This fellow from Moscow, who was not only sensitive but informed of local enthusiasms, said:

 “Aren’t you upset that there is no Mount Nasir Khusraw?”

To which his Tajik host replied:

 “There is no mountain high enough.”


Please also read interview: Voices: Alice Hunsberger on Nasir Khushraw – Poet of Substance

4 thoughts on “The Mystery of the Missing Mount Nasir Khushraw

  1. It is not enough to simply feel prod about the Piratan of Nasir Khusraw. We sincerely need to follow his teachings and the guidance that he has provided for each one of us and the Jamat collectively.

    Some of his missing poetry is still scattered in the Mountains of Badakshan and the Pamirs. We have to gather his teachings for the coming generations. e.g.


    We need a complete translation of the DEVAN in various languages including English and URU. I am a fan of Alice Hunsberger and I pay my tribute to her for now and always for the remarkable work she has done on the Pir.

SET TASKS
1. Answer these questions about the passage on the missing mountain:
(a) What did the Tajik host reply to the visitor from Moscow?
(b) Where does the commenter say some of the missing poetry is still scattered?
(c) Whom does the commenter say they are a fan of?
2. Could you set down the words of the passage on the missing mountain, starting with "Please also read interview: Voices: Alice" and going on through "the Jamat collectively."?
Nothing in the listing is needed for these.

Dataset items:

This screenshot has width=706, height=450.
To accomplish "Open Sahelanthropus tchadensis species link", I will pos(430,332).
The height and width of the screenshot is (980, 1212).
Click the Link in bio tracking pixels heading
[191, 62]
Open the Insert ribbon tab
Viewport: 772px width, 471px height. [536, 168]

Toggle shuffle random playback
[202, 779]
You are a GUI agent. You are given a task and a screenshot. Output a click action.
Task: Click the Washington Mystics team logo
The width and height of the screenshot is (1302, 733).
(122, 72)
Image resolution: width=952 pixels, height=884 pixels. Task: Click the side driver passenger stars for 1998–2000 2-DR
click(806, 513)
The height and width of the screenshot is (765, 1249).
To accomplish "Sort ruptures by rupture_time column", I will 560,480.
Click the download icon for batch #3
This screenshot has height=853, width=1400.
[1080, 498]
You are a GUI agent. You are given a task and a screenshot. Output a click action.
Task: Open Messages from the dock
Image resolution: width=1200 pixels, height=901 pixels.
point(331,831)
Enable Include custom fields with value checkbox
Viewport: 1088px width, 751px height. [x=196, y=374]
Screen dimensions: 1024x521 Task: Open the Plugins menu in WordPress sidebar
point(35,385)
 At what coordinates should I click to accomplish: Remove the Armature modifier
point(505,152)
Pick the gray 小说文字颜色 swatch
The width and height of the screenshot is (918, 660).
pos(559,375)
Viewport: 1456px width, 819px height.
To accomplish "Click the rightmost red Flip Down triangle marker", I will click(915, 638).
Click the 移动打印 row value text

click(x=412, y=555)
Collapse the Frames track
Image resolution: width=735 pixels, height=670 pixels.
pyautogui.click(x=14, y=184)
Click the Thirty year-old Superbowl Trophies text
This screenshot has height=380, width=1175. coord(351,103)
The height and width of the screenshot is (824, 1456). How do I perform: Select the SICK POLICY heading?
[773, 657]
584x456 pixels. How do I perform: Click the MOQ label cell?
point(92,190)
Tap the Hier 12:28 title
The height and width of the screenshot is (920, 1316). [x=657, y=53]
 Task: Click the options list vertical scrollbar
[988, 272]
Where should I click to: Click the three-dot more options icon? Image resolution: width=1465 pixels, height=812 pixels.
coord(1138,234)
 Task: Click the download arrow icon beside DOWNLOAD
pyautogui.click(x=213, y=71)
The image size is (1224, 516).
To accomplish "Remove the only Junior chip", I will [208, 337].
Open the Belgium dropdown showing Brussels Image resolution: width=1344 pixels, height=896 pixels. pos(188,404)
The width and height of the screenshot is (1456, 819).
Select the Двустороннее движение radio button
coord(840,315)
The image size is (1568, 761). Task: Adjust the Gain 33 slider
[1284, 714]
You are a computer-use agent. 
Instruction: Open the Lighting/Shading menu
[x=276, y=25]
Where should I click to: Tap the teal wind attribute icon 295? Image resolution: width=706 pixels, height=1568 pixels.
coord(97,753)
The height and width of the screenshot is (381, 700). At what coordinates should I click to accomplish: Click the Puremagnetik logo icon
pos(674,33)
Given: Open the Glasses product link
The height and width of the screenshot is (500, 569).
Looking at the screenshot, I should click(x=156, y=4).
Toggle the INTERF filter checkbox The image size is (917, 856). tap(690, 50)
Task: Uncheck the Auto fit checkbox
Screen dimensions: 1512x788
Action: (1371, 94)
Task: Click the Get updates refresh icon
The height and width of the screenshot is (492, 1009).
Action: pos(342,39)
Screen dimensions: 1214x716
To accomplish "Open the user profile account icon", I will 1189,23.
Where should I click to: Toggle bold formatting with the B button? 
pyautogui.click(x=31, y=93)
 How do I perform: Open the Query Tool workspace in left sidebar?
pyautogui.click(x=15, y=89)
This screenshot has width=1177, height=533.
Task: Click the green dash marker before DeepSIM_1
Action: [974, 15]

TASK ANSWERS
1.
(a) "There is no mountain high enough."
(b) In the Mountains of Badakshan and the Pamirs.
(c) Alice Hunsberger.

2.
Please also read interview: Voices: Alice Hunsberger on Nasir Khushraw – Poet of Substance

4 thoughts on “The Mystery of the Missing Mount Nasir Khushraw

  1. It is not enough to simply feel prod about the Piratan of Nasir Khusraw. We sincerely need to follow his teachings and the guidance that he has provided for each one of us and the Jamat collectively.